By plaintiff‘s previous and current purchases of land and commencement of construction operations
The point made by the defendant that the public utility would have to obtain permits, licenses, et cetera, is well taken. This limitation is expressed in the statute as the jurisdiction being otherwise restricted by law. This we take to mean restriction existing at the time of regulation, and not such restriction as is made subsequent to that regulation. Any other interpretation would make the commission‘s power illusory and subject to the whim of every council of local government.
The grant of power in local boards respecting their prior regulations remains a dangerous situation. Ordinances of other eras may threaten the power supply of this State and, through interconnections, the power supplies of surrounding States and the province of Ontario. This is a matter for legislative correction. Every square foot of the area served by plaintiff is part of some municipal corporation, about 250 townships1 and 500 cities and villages.2 Each now has authority to adopt zoning ordinances.

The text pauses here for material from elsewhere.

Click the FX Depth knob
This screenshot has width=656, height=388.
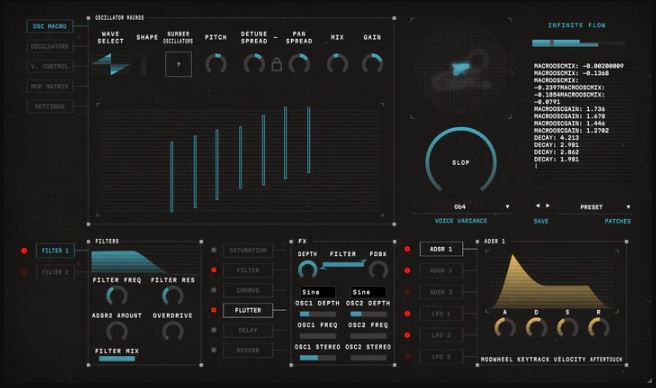[308, 270]
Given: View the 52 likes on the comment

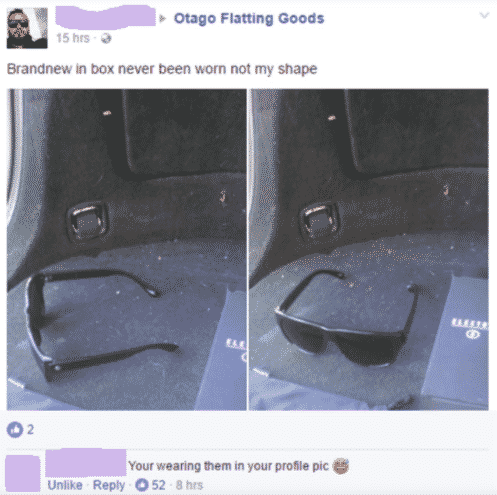Looking at the screenshot, I should click(x=159, y=485).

The Supreme Court of Michigan regards the public service commission vested with plenary power over electric public utilities.

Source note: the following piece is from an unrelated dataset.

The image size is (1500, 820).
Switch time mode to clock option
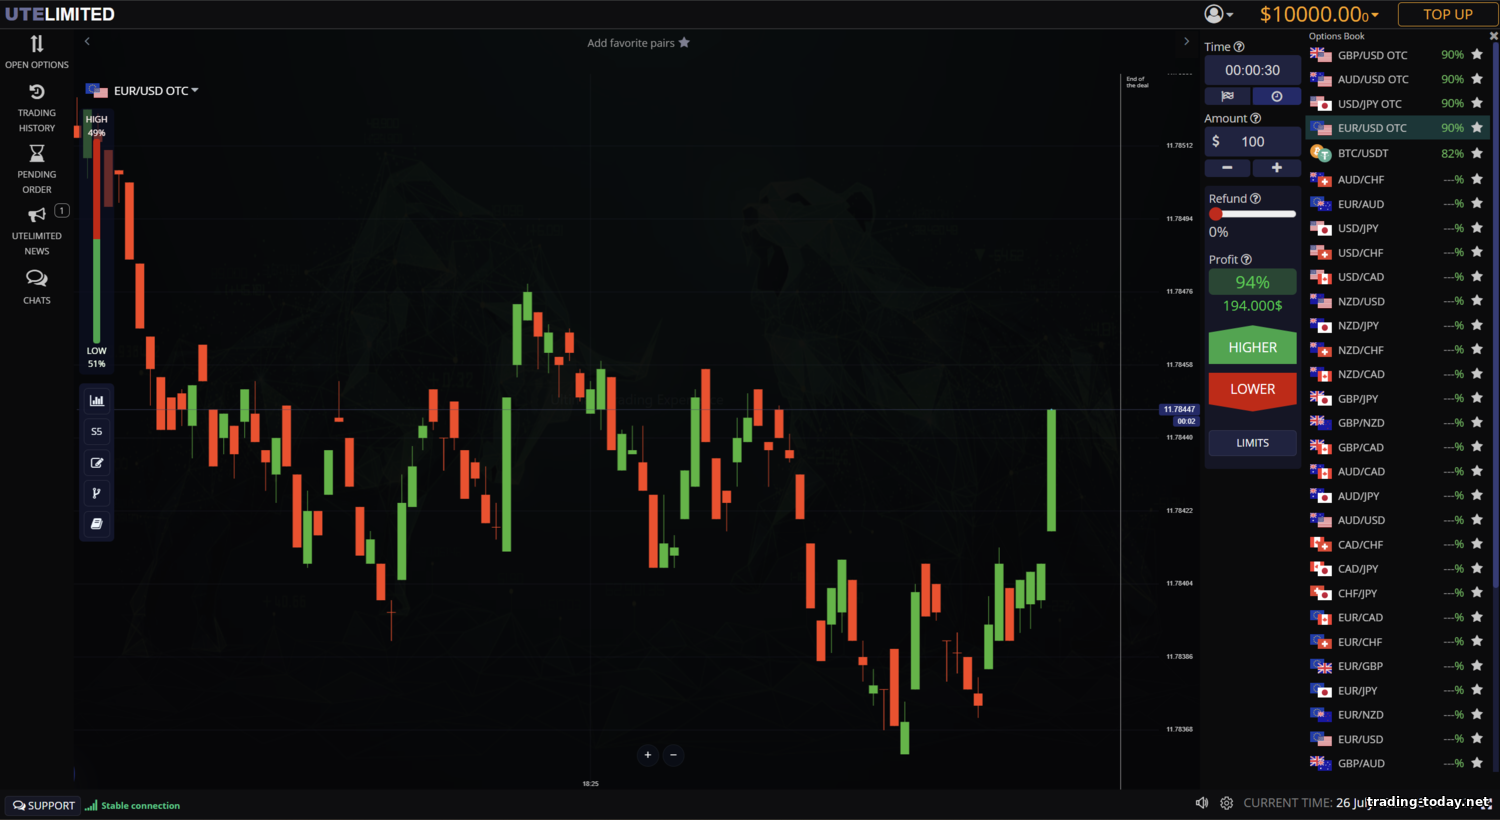pos(1277,97)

“It is legally intolerable once the statutorily plenary supremacy of public service commission control, over Michigan electric service utilities, is fairly considered. Any other holding would sanc-
tion, judicially, the administrative whipsawing of any selected utility taxpayer by 2 agencies of one government, one ordering that it proceed as the other penalizes it for doing so.” Detroit Edison Company v. Corporation & Securities Commission (1962), 367 Mich 104, 110.

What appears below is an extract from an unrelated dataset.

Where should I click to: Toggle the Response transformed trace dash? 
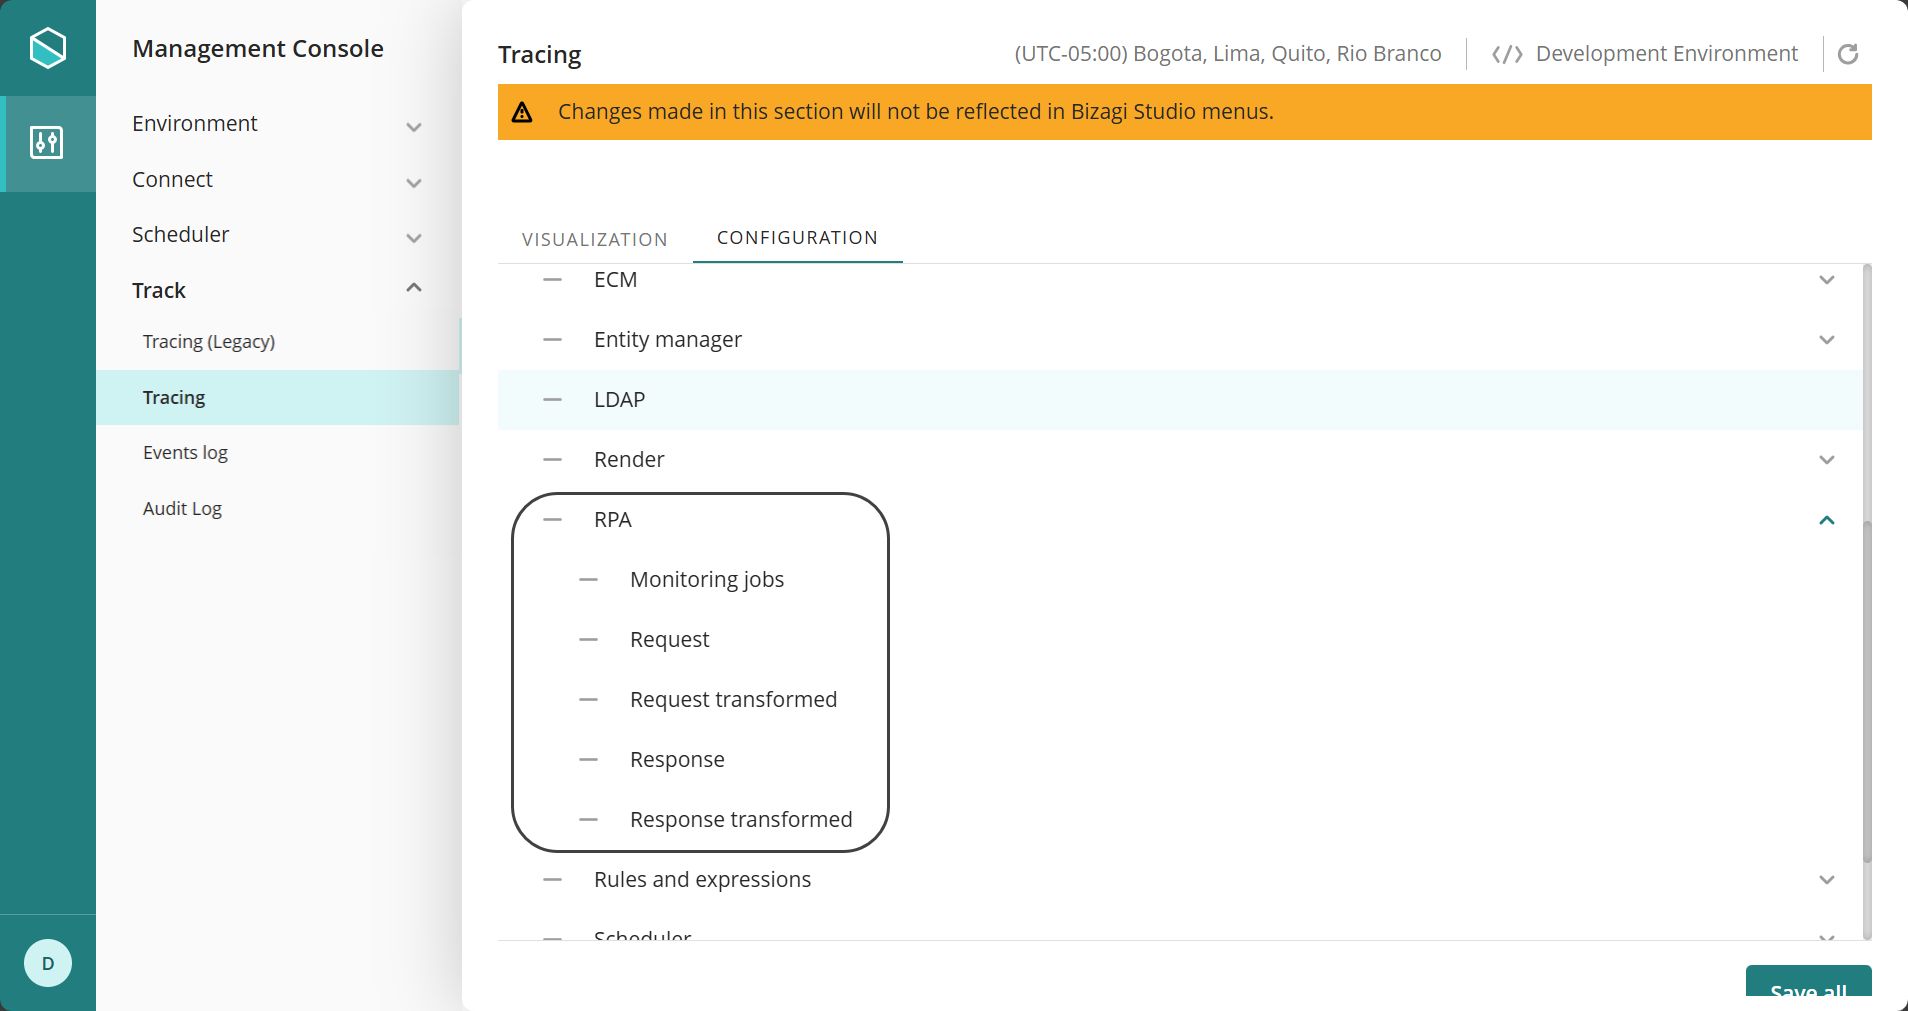click(588, 820)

The paramount interest of the State should prevail.
“The statutory right of a public utility to maintain facilities within a locality may not be contravened by a zoning ordinance. Where a utility is required by statute to furnish adequate service and facilities, a zoning ordinance may not properly prevent the building of structures designed to carry out the statutory mandate.” 101 CJS, Zoning, § 10, p 693.
In a Pennsylvania case involving a somewhat analogous situation, the court held:
“It is clear that the proposed transmission line is necessary for the rendition of efficient service to the public and that that necessity transcends the legitimate objectives of any one of the political sub- * * * divisions of the commonwealth.
“Local authorities not only are ill-equipped to comprehend the needs of the public beyond their jurisdiction, but, and equally important, those authorities, if they had the power to regulate, necessarily would exercise that power with an eye toward the local situation and not with the best interest of the public at large as the point of reference.” Duquesne Light Company v. Upper St. Clair Township (1954), 377 Pa 323, 335, 336 (105 A2d 287, 293).
“A public utility under the regulatory powers of the public service commission and acting as an agency of the State in its exercise of the right of eminent domain may not be regulated by a municipality or a county when the utility is serving the larger interest of the general public, the local reg-
ulation being inimical to that larger interest.” (Syllabus.)
“It was to relieve public utilities from the burden of local regulation that the legislature created the * * * public service commission. When local regulation attempts to control an activity in which the whole state or a large segment thereof is interested, local regulation must fall.” Graham Farms, Inc. v. Indianapolis Power & Light Company (1968), — Ind — (233 NE2d 656, 666).
The legislative grant to the Michigan public service commission of authority to regulate public utilities has pre-empted that field so as to exclude local legislation. The adopted ordinances, so far as they pertain to this matter, are unreasonable.
I would affirm the judgment of the trial court.